EXCERPT PROVIDED ->
I’ve been asked to be on the Vacation Bible School committee. I sort of hate VBS. Not quite sure why… canned curriculum? wondering how I would feel as a non-Christian to have a church inviting my kids to be evangelized? assembly of identical crafts? I don’t know.
I’m not quite sure what being on the committee would entail. Not teaching, though. But if it involves having to call people to ask them to teach or serve in some other way, or call people to invite their kids, I will run away fast.
Kids need unconditional love. They need to feel sure that they are loved no matter how they behave, how they feel, what they think, what they choose, what they say.
So do I.
1. Crying, whining, and yelling are not pleasant to listen to. If someone I love needs to cry, whine, or yell once in a while, I can usually be there with them in love. If someone cries, whines, or yells a lot, multiple times in a day, every day, I get to where I don’t want to be with that person very much, and also I get to where I’m so sensitive to it that even the least hint of crying, whining, or yelling will set me off.

WRITTEN REQUEST ->
Take the post about the Vacation Bible School committee and unconditional love further, picking up right after its last sentence. The listing comes from an unrelated source.

DATA LINES ->
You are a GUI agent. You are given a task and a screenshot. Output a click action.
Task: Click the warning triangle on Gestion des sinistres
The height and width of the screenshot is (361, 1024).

RESPONSE BELOW ->
I understand that this is true for me with other people, too. That the more I cry, whine, and yell, the less my friends will be able to be with me in love.
Only God can tolerate my crying, whining, and yelling to the fullest extent that I can dish it out. He never feels threatened, bored, or frustrated by it. It never makes him want me to go away.
It’s not that I need to stop crying, whining, and yelling, nor that I need to stop feeling the feelings that make me want to cry, whine, and yell. But I do need to choose wisely when and how I express these feelings, and not put a God-sized burden on my friends and family.
I would like Amy to know God this way. To know — in a real and satisfying way — that God does not share those limits and is not provoked in that way.
I would also like her to know how to manage the expression of her feelings — I’m not really sure how to go about teaching this to her. She isn’t an adult and shouldn’t be given adult-sized affect management teaching. But she isn’t a baby anymore either, and I don’t think it’s fair to expect us as her parents to just let her cry, whine, and yell whenever she feels like it — and for us to sit there and take it all in.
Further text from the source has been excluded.